### What you will do
Can you write out, as a numbered list with blank lines left out, only the lines of the records starting with the line containing "You are a computer-use agent." and going on through the line containing "click(x=194, y=549)", both included?

### Materials provided
<<<<

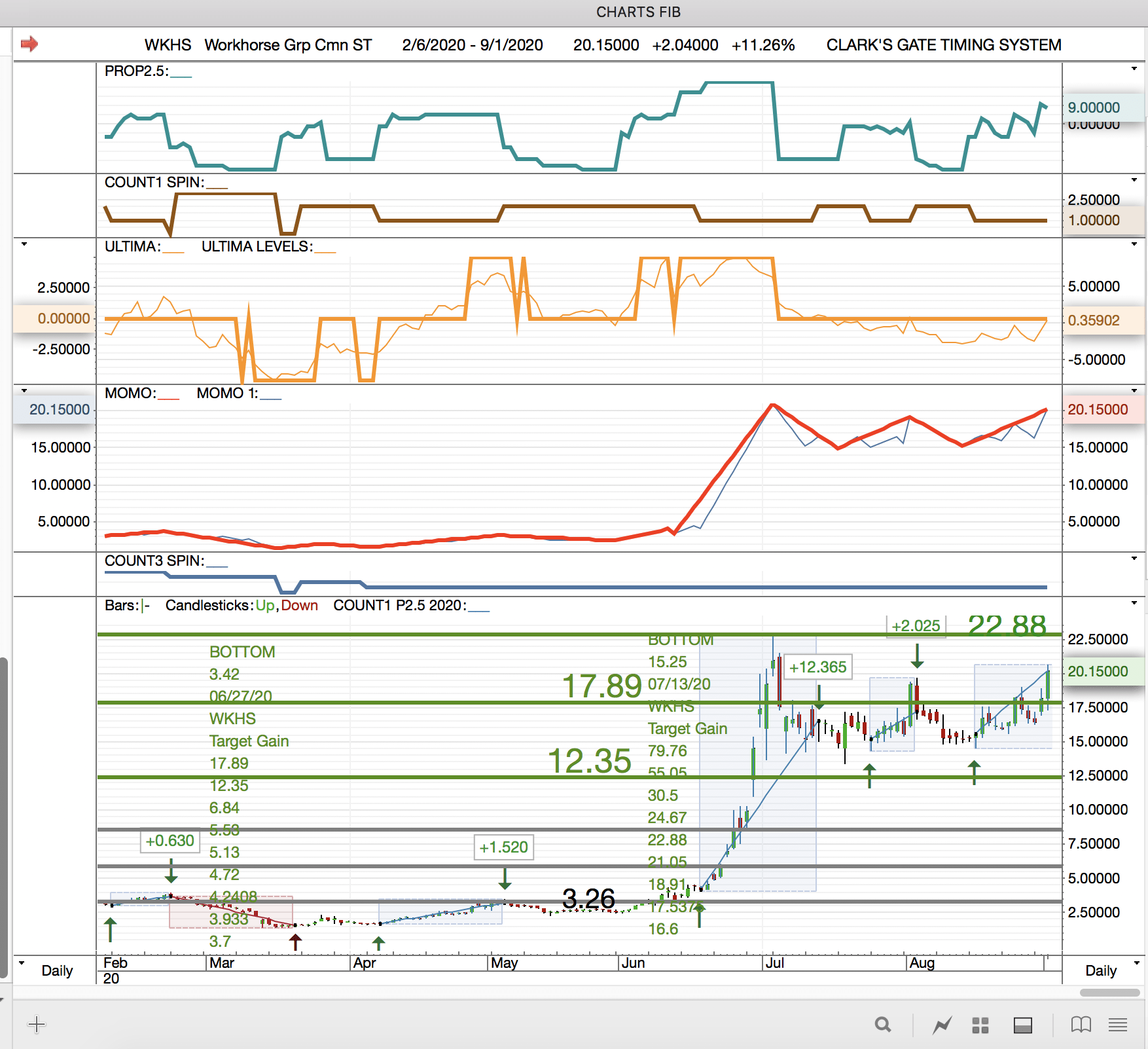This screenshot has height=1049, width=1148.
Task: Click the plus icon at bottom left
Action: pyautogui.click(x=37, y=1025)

>>>>
<<<<

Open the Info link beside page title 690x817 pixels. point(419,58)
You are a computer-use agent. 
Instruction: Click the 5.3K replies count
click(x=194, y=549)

>>>>

### Problem solution
1. You are a computer-use agent. 
2. Instruction: Click the 5.3K replies count
3. click(x=194, y=549)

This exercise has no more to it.